(DATASET EXTRACT begins)
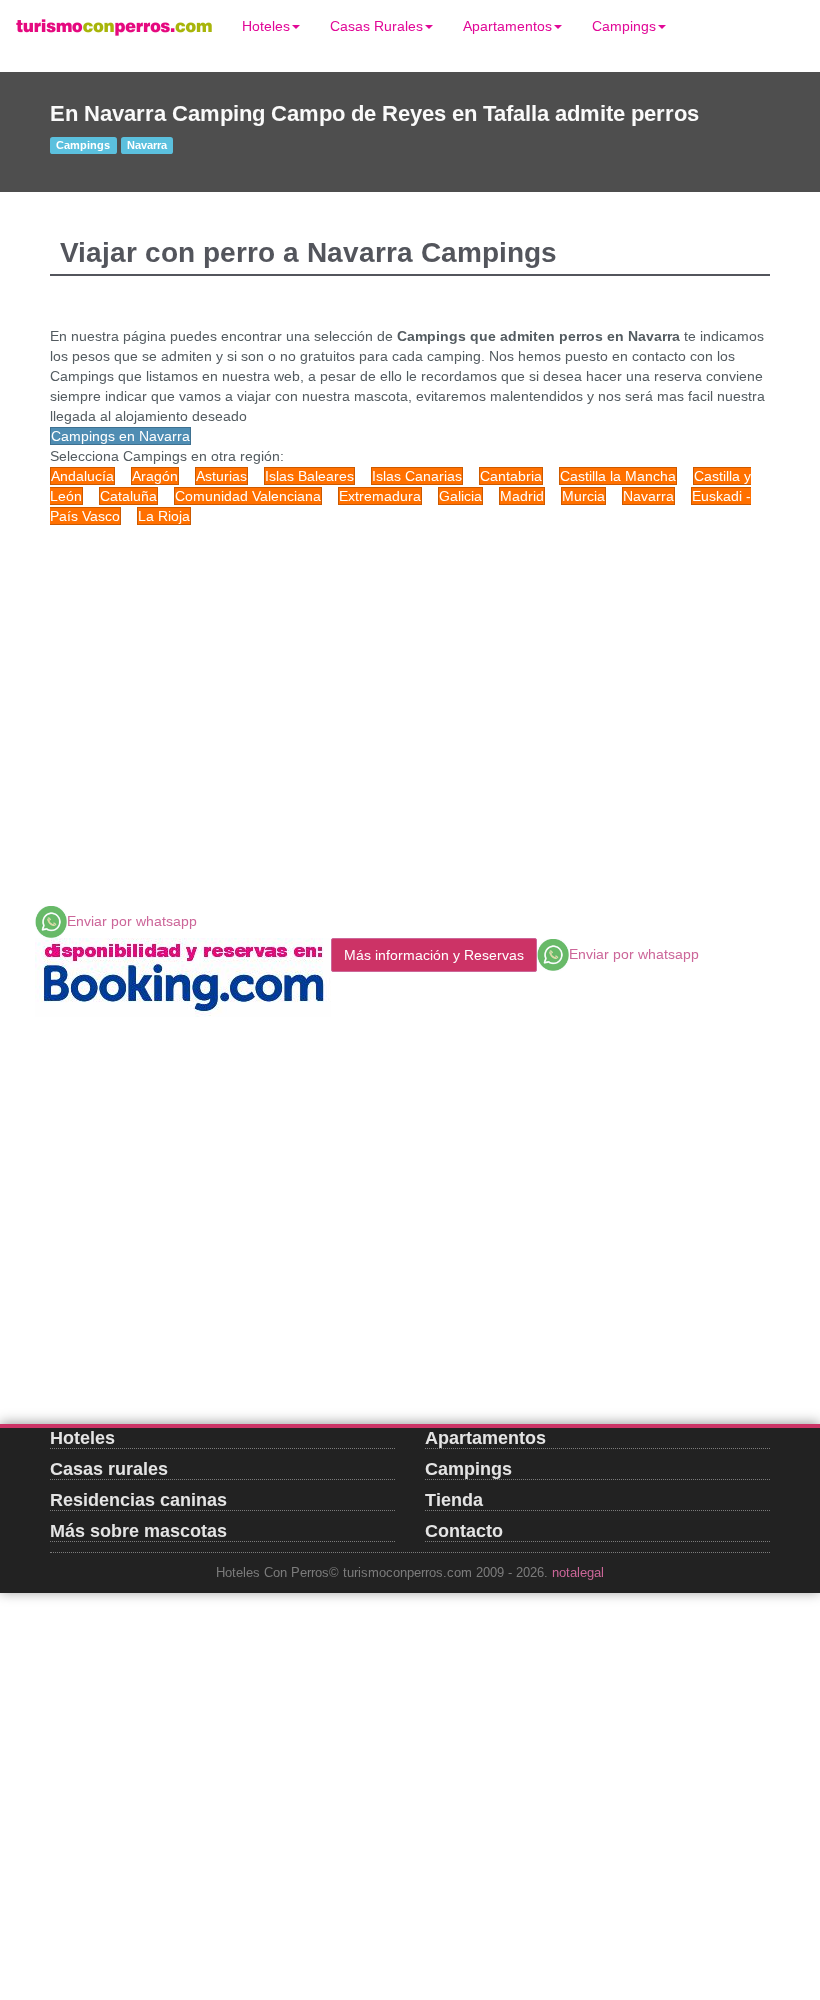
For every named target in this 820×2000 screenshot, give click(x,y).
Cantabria (511, 476)
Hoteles (266, 26)
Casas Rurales (376, 26)
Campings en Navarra (120, 436)
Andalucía (82, 476)
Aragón (155, 476)
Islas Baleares (309, 476)
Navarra (648, 496)
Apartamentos (507, 26)
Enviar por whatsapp (132, 921)
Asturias (221, 476)
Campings (624, 26)
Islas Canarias (417, 476)
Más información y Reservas (434, 955)
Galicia (460, 496)
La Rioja (164, 516)
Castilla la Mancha (618, 476)
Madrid (522, 496)
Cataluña (128, 496)
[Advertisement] (410, 686)
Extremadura (380, 496)
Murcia (583, 496)
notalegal (578, 1573)
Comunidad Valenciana (248, 496)
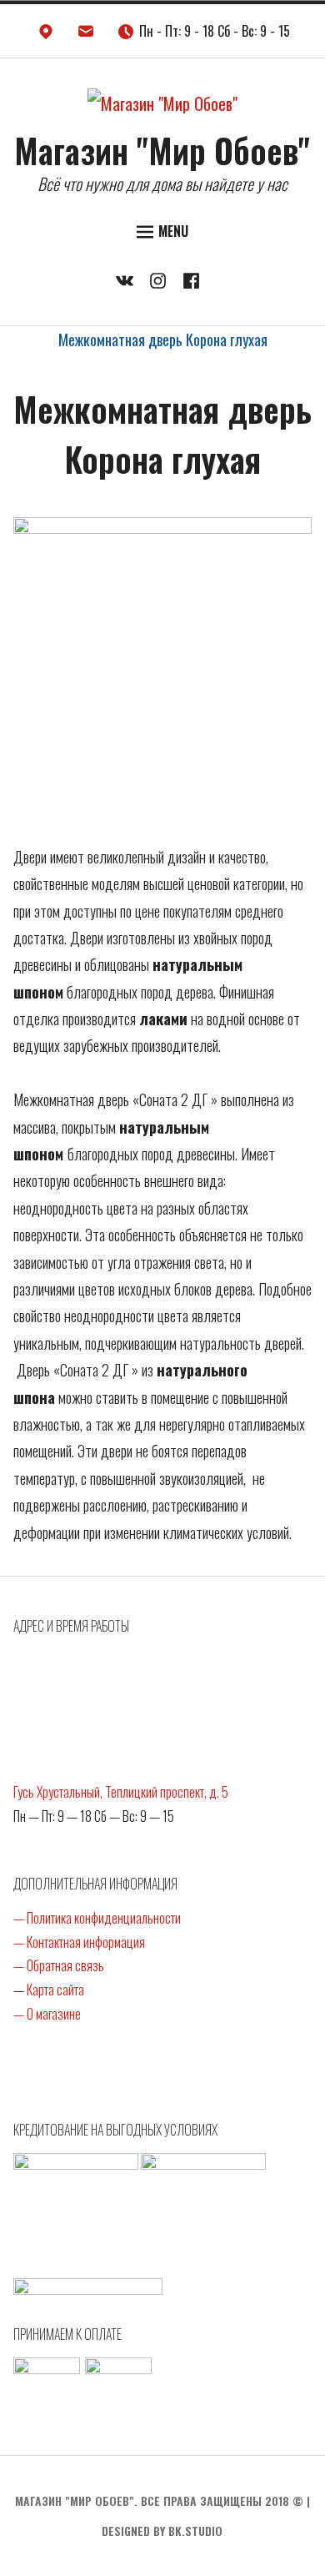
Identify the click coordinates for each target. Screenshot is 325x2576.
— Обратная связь (58, 1965)
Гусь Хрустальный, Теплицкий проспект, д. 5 (120, 1792)
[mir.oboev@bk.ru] (86, 35)
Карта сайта (55, 1990)
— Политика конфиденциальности (97, 1918)
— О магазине (47, 2014)
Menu (173, 231)
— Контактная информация (79, 1942)
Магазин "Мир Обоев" (162, 150)
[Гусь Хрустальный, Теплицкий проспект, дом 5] (46, 35)
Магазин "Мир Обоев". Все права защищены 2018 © (159, 2500)
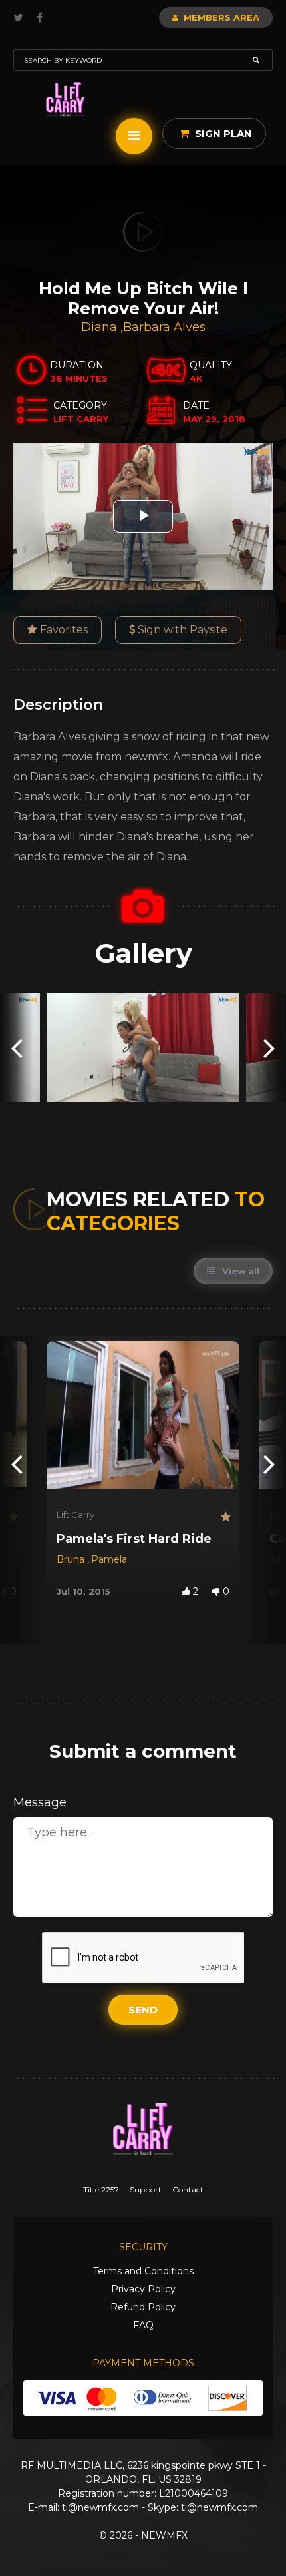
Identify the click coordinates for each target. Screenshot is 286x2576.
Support (146, 2189)
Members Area (220, 17)
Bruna (72, 1559)
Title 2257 (101, 2189)
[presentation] (16, 1048)
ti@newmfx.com (100, 2507)
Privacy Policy (143, 2289)
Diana (100, 327)
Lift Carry (75, 1514)
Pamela (109, 1559)
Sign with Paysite (181, 629)
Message (40, 1802)
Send (143, 2009)
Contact (188, 2189)
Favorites (62, 629)
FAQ (143, 2325)
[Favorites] (12, 1517)
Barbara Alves (164, 327)
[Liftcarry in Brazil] (65, 99)
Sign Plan (222, 133)
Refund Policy (143, 2307)
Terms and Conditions (143, 2271)
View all (239, 1271)
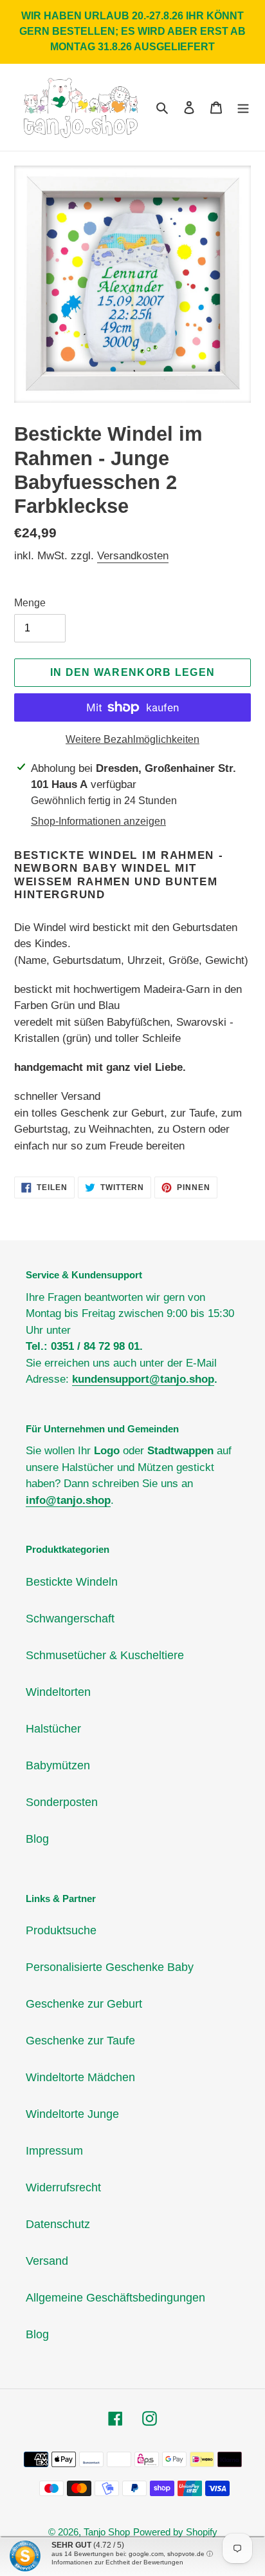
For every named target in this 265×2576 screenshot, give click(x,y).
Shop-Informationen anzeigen (98, 821)
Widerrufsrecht (63, 2187)
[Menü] (243, 107)
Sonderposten (62, 1802)
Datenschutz (58, 2224)
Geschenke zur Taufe (80, 2040)
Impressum (54, 2150)
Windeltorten (58, 1692)
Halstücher (53, 1728)
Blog (37, 1838)
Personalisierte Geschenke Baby (110, 1967)
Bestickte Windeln (72, 1581)
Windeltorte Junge (72, 2114)
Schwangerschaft (70, 1618)
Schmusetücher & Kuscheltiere (105, 1655)
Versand (47, 2260)
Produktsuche (61, 1930)
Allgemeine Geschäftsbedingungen (115, 2297)
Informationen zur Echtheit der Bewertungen (117, 2562)
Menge (30, 602)
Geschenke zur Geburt (84, 2003)
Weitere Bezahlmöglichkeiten (132, 739)
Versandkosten (133, 556)
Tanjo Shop (107, 2531)
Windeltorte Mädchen (80, 2077)
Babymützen (58, 1765)
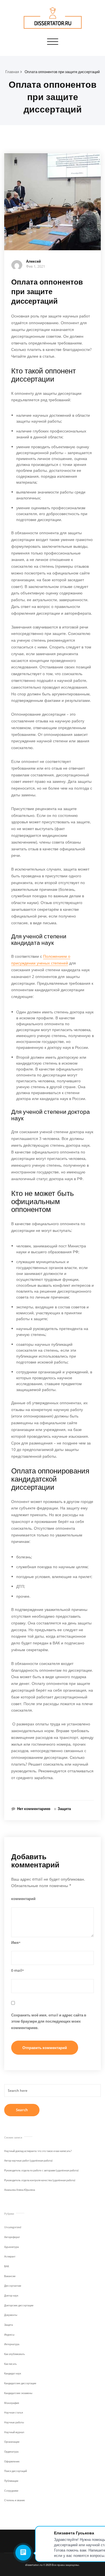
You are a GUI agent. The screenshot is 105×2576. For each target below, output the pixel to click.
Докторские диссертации (18, 2305)
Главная (12, 71)
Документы (10, 2315)
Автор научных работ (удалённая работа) (28, 2160)
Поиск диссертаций (15, 2471)
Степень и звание (14, 2500)
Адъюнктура (11, 2247)
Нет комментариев (33, 1808)
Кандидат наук (12, 2373)
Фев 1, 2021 (35, 266)
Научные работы (14, 2422)
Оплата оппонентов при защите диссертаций (62, 71)
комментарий (23, 1898)
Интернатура (11, 2344)
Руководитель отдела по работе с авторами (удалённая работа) (41, 2170)
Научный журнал (14, 2432)
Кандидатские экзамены (18, 2393)
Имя (15, 1942)
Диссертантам (12, 2285)
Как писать (10, 2364)
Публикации (11, 2481)
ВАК (6, 2266)
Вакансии (9, 2276)
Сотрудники (11, 2490)
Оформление (12, 2461)
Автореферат (12, 2237)
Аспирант (9, 2256)
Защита (64, 1808)
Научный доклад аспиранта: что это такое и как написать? (38, 2151)
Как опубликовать (14, 2354)
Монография (11, 2403)
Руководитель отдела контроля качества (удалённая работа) (39, 2180)
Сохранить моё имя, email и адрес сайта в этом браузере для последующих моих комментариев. (48, 2021)
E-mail (17, 1970)
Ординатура (11, 2451)
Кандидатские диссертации (20, 2383)
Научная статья (13, 2412)
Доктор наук (11, 2295)
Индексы (9, 2334)
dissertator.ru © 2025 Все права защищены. (52, 2565)
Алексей (33, 261)
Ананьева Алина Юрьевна (19, 2190)
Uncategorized (12, 2227)
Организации (11, 2442)
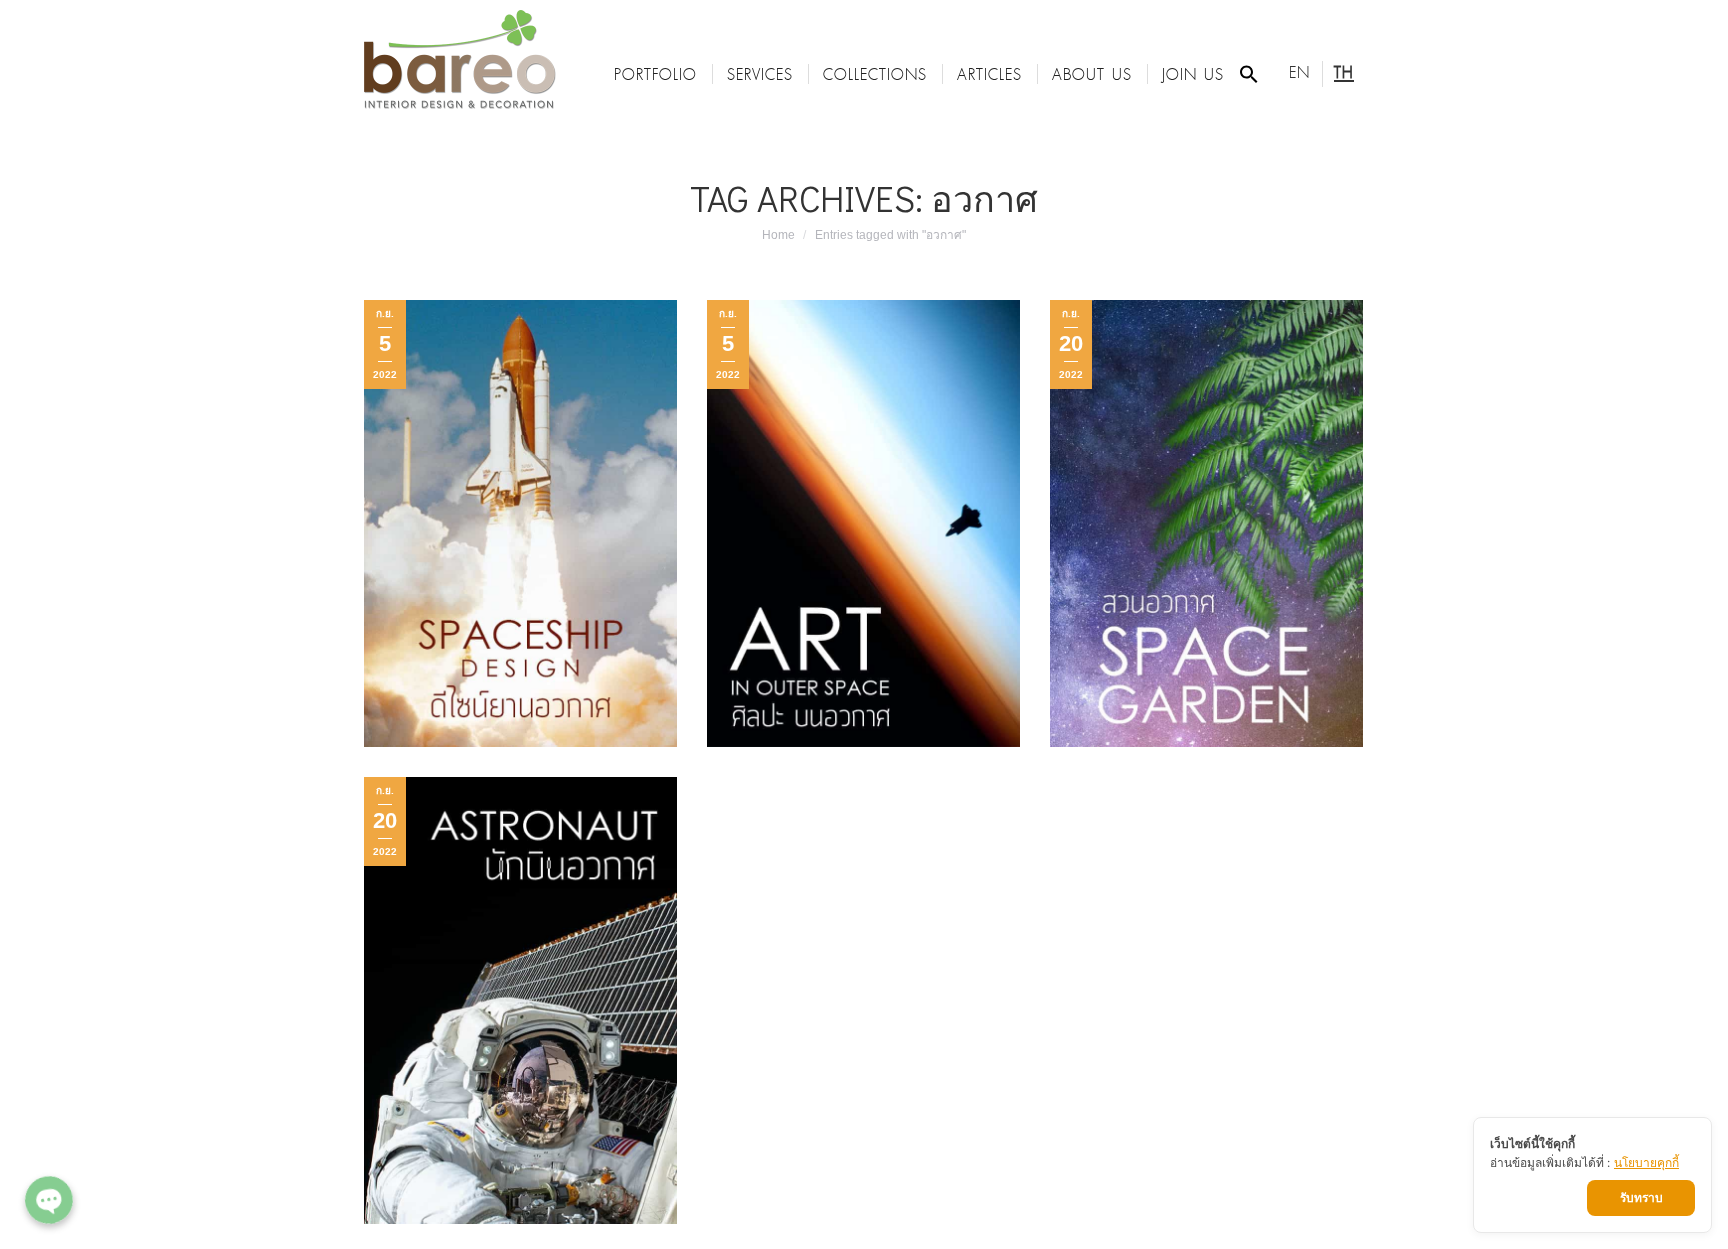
(DATASET EXTRACT ends)
Line by line, write out the records above exactly, skipping the pictures.

For every named target in this 820×2000 screenshot, give click(x,y).
Cantabria (511, 476)
Hoteles (266, 26)
Casas Rurales (376, 26)
Campings en Navarra (120, 436)
Andalucía (82, 476)
Aragón (155, 476)
Islas Baleares (309, 476)
Navarra (648, 496)
Apartamentos (507, 26)
Enviar por whatsapp (132, 921)
Asturias (221, 476)
Campings (624, 26)
Islas Canarias (417, 476)
Más información y Reservas (434, 955)
Galicia (460, 496)
La Rioja (164, 516)
Castilla la Mancha (618, 476)
Madrid (522, 496)
Cataluña (128, 496)
[Advertisement] (410, 686)
Extremadura (380, 496)
Murcia (583, 496)
notalegal (578, 1573)
Comunidad Valenciana (248, 496)
Identify the click coordinates for each target. Screenshot is 325x2576.
— Обратная связь (58, 1965)
Гусь Хрустальный, Теплицкий проспект, д. 5 (120, 1792)
[mir.oboev@bk.ru] (86, 35)
Карта сайта (55, 1990)
— Политика конфиденциальности (97, 1918)
— О магазине (47, 2014)
Menu (173, 231)
— Контактная информация (79, 1942)
Магазин "Мир Обоев" (162, 150)
[Гусь Хрустальный, Теплицкий проспект, дом 5] (46, 35)
Магазин "Мир Обоев". Все права защищены 2018 © (159, 2500)
Identify the click coordinates for each target. Screenshot is 286x2576.
Support (146, 2189)
Members Area (220, 17)
Bruna (72, 1559)
Title 2257 (101, 2189)
[presentation] (16, 1048)
ti@newmfx.com (100, 2507)
Privacy Policy (143, 2289)
Diana (100, 327)
Lift Carry (75, 1514)
Pamela (109, 1559)
Sign with Paysite (181, 629)
Message (40, 1802)
Send (143, 2009)
Contact (188, 2189)
Favorites (62, 629)
FAQ (143, 2325)
[Favorites] (12, 1517)
Barbara Alves (164, 327)
[Liftcarry in Brazil] (65, 99)
Sign Plan (222, 133)
Refund Policy (143, 2307)
Terms and Conditions (143, 2271)
View all (239, 1271)
For every named target in this 265×2576 screenshot, give click(x,y).
Shop-Informationen anzeigen (98, 821)
Widerrufsrecht (63, 2187)
[Menü] (243, 107)
Sonderposten (62, 1802)
Datenschutz (58, 2224)
Geschenke zur Taufe (80, 2040)
Impressum (54, 2150)
Windeltorten (58, 1692)
Halstücher (53, 1728)
Blog (37, 1838)
Personalisierte Geschenke Baby (110, 1967)
Bestickte Windeln (72, 1581)
Windeltorte Junge (72, 2114)
Schwangerschaft (70, 1618)
Schmusetücher & Kuscheltiere (105, 1655)
Versand (47, 2260)
Produktsuche (61, 1930)
Allgemeine Geschäftsbedingungen (115, 2297)
Informationen zur Echtheit der Bewertungen (117, 2562)
Menge (30, 602)
Geschenke zur Geburt (84, 2003)
Weitere Bezahlmöglichkeiten (132, 739)
Versandkosten (133, 556)
Tanjo Shop (107, 2531)
Windeltorte Mädchen (80, 2077)
Babymützen (58, 1765)
You are a GUI agent. The screenshot is 105×2576. For each target below, output the pixel to click.
Докторские диссертации (18, 2305)
Главная (12, 71)
Документы (10, 2315)
Автор научных работ (удалённая работа) (28, 2160)
Поиск диссертаций (15, 2471)
Степень и звание (14, 2500)
Адъюнктура (11, 2247)
Нет комментариев (33, 1808)
Кандидат наук (12, 2373)
Фев 1, 2021 (35, 266)
Научные работы (14, 2422)
Оплата оппонентов при защите диссертаций (62, 71)
комментарий (23, 1898)
Интернатура (11, 2344)
Руководитель отдела по работе с авторами (удалённая работа) (41, 2170)
Научный журнал (14, 2432)
Кандидатские экзамены (18, 2393)
Имя (15, 1942)
Диссертантам (12, 2285)
Как писать (10, 2364)
Публикации (11, 2481)
ВАК (6, 2266)
Вакансии (9, 2276)
Сотрудники (11, 2490)
Оформление (12, 2461)
Автореферат (12, 2237)
Аспирант (9, 2256)
Защита (64, 1808)
Научный доклад аспиранта: что это такое и как написать? (38, 2151)
Как опубликовать (14, 2354)
Монография (11, 2403)
Руководитель отдела контроля качества (удалённая работа) (39, 2180)
Сохранить моё имя, email и адрес сайта в этом браузере для последующих моих комментариев. (48, 2021)
E-mail (17, 1970)
Ординатура (11, 2451)
Кандидатские диссертации (20, 2383)
Научная статья (13, 2412)
Доктор наук (11, 2295)
Индексы (9, 2334)
dissertator.ru © 2025 Все права защищены. (52, 2565)
Алексей (33, 261)
Ананьева Алина Юрьевна (19, 2190)
Uncategorized (12, 2227)
Организации (11, 2442)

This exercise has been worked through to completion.